With so many different carnivorous dinosaurs to study, comparing all the teeth we have is an enormous task. Torices chose to start with small- to mid-sized coelurosaurians, dinosaurs so closely related to modern birds that even their forearms were feathered. Nevertheless, they differed from modern birds in that they had teeth.
Predators have different biting strategies to get the best meal out of their prey, and some of the same approaches show up among extinct species millions of years ago as exist today. The coelurosaurian dinosaurs had blade-shaped teeth with serrated cutting edges for what is called a “puncture-and-pull” approach on their victims, adopted on a much larger scale by Tyrannosaurs rex.

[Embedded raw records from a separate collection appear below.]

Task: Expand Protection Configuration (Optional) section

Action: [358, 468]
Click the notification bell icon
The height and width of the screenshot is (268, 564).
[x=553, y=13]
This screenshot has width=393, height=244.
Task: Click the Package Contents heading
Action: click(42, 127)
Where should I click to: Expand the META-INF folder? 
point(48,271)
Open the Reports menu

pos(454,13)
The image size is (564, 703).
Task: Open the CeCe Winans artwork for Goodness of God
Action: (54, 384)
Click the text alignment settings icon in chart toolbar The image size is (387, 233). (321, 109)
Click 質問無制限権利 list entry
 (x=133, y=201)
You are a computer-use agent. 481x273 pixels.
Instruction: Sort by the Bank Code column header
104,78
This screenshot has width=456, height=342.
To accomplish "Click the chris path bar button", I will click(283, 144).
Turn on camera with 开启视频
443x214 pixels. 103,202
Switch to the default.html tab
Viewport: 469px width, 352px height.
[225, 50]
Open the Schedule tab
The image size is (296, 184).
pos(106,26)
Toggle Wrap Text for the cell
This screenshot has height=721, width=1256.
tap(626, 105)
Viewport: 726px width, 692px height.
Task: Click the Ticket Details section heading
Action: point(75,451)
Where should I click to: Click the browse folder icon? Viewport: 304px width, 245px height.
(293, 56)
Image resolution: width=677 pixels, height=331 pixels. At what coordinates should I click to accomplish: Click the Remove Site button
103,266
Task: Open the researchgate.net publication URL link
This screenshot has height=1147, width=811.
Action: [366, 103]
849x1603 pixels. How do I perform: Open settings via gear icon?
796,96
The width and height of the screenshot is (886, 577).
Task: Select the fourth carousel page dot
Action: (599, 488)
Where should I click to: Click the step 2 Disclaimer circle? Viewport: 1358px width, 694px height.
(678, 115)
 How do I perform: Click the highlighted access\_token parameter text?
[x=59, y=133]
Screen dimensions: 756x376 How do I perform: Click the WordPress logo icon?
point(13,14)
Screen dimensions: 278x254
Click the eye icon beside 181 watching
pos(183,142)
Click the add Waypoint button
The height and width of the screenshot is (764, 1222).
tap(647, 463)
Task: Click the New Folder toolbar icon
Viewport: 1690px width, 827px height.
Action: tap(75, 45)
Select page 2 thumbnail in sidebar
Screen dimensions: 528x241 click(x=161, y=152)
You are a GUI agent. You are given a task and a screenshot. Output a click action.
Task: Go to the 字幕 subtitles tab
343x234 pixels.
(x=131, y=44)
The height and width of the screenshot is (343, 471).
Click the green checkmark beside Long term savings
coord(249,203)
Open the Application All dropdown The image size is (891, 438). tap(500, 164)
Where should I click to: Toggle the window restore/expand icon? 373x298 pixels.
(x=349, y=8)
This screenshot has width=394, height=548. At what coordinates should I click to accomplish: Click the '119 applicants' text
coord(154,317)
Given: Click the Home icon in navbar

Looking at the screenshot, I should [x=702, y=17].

However, in Current Biology, Torices has shown different families still gnawed their prey in unique ways, indicating variation in their victims. After modeling the effects on teeth from different biting approaches, Torices concluded that the teeth of troodontids were used for capturing invertebrates, small prey that could be swallowed in one bite or that were already dead. Indeed, their teeth might not have managed much more than this, experiencing high stress when used at other cutting angles.
Dromaeosaurids, on the other hand, appear to have been far more like the fearsome carnivorous dinosaurs of our nightmares, despite their small size. Their teeth carry wear consistent with holding onto large struggling prey. Like the Komodo dragon, which has similar teeth, none of the dinosaurs in the study appear to have gnawed on bone or crunched it up, instead preferring to pull the flesh away from the bone by jerking their heads back.
Tiny toothmarks, known as microwear, have been used to learn about the diets of extinct animals before, but studies of dinosaurs have focused on plant-eating species, with only passing references to patterns seen from carnivorous theropods.